Segment Start: GIVEN DATA

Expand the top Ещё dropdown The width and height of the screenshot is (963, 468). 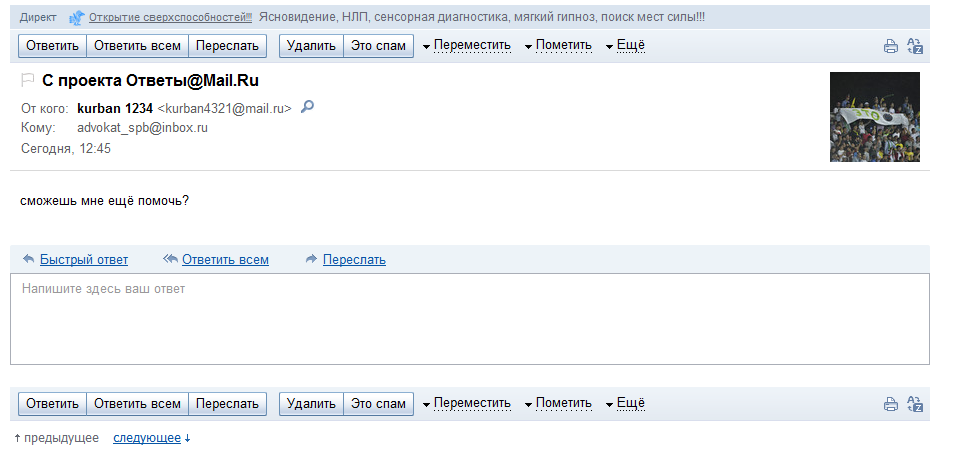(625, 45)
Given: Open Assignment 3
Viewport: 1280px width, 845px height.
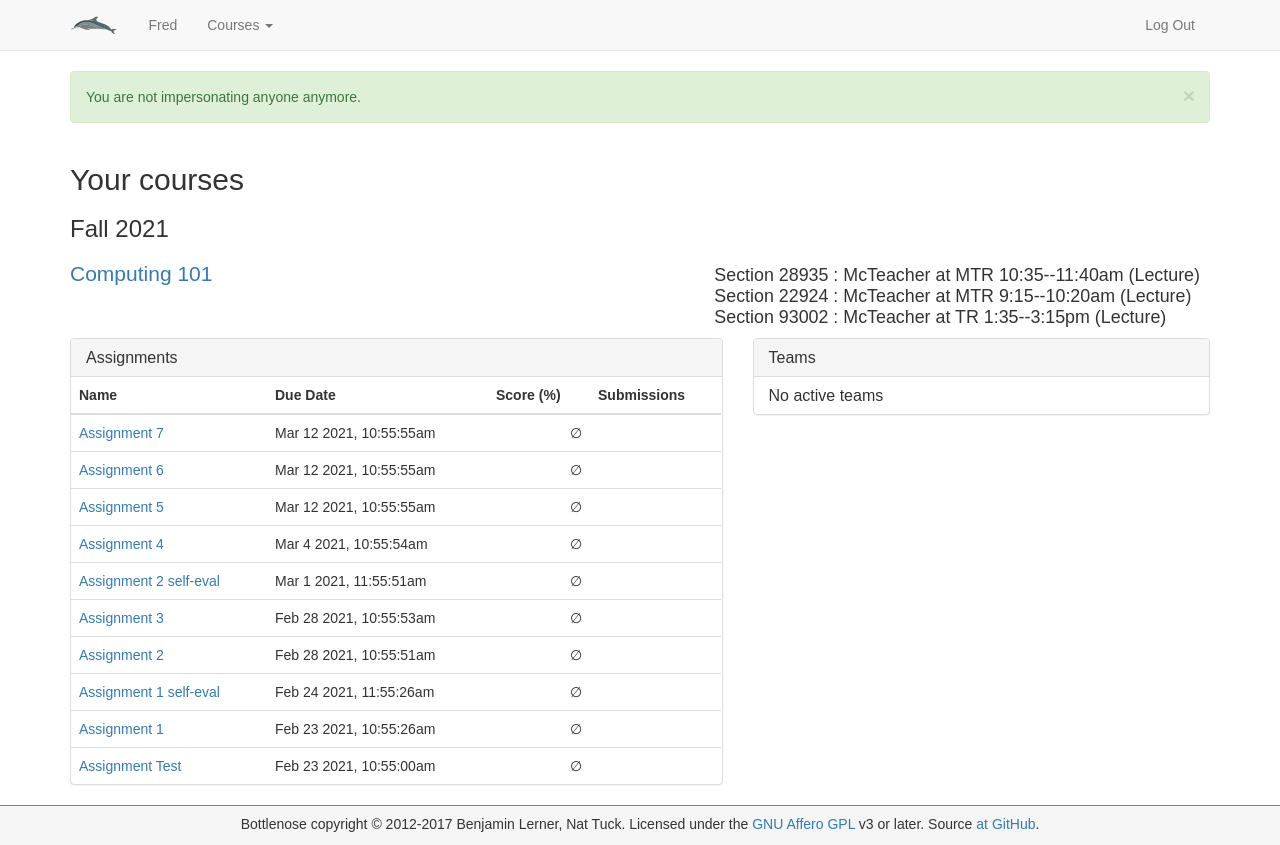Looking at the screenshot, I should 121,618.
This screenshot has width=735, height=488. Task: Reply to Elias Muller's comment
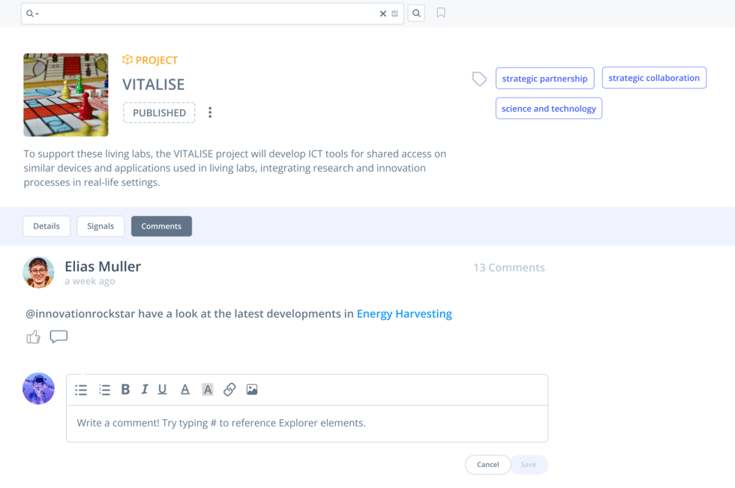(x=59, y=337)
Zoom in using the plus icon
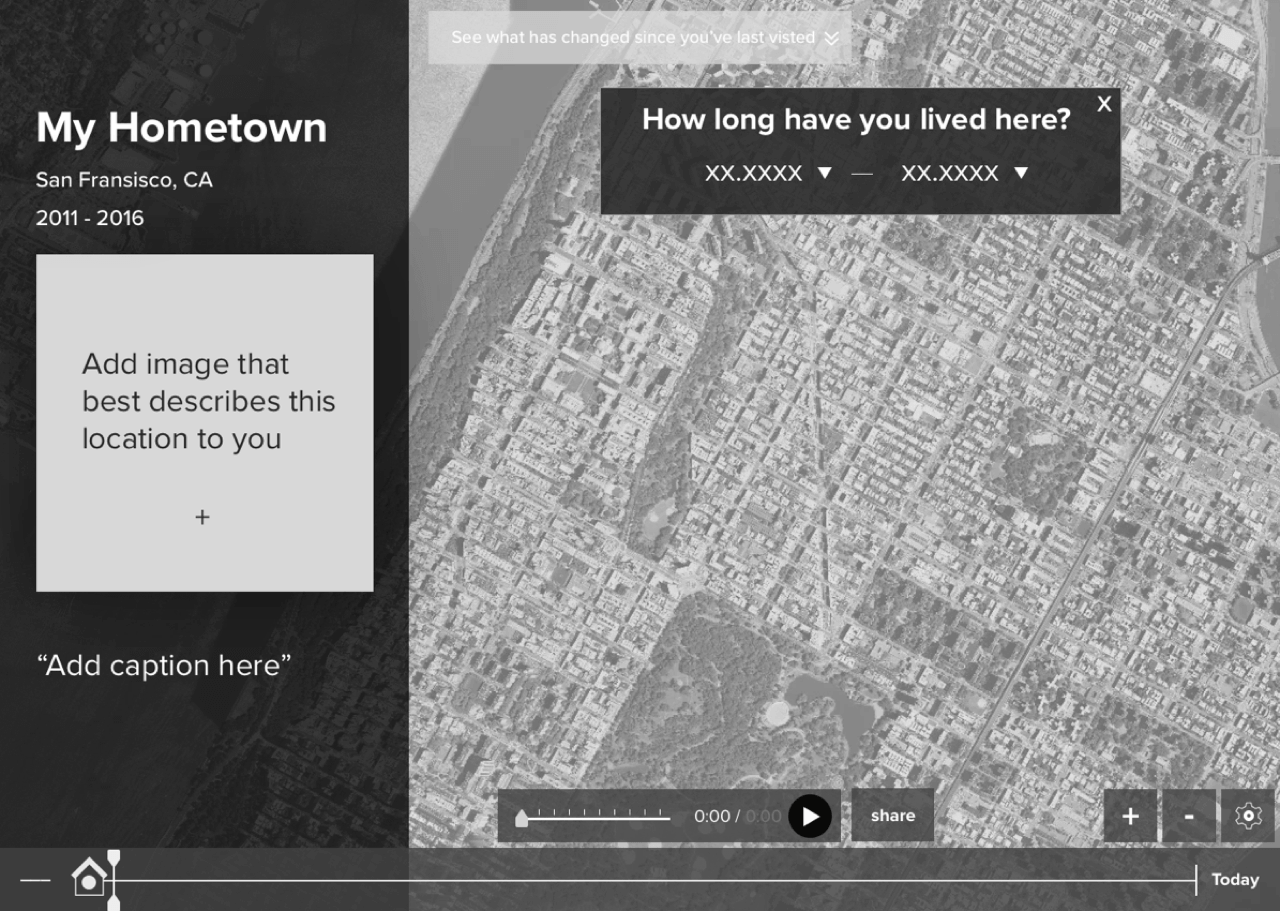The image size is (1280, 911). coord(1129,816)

Segment End: GIVEN DATA

◆ WHAT THE EXERCISE ASKS
With the pictures left out, copy exactly the lines from the one containing "Given: Open Assignment 3" through the last line of the data.

◆ EXERCISE RESPONSE
Given: Open Assignment 3
Viewport: 1280px width, 845px height.
Looking at the screenshot, I should 121,618.
This screenshot has width=735, height=488. Task: Reply to Elias Muller's comment
(x=59, y=337)
Zoom in using the plus icon
The image size is (1280, 911). coord(1129,816)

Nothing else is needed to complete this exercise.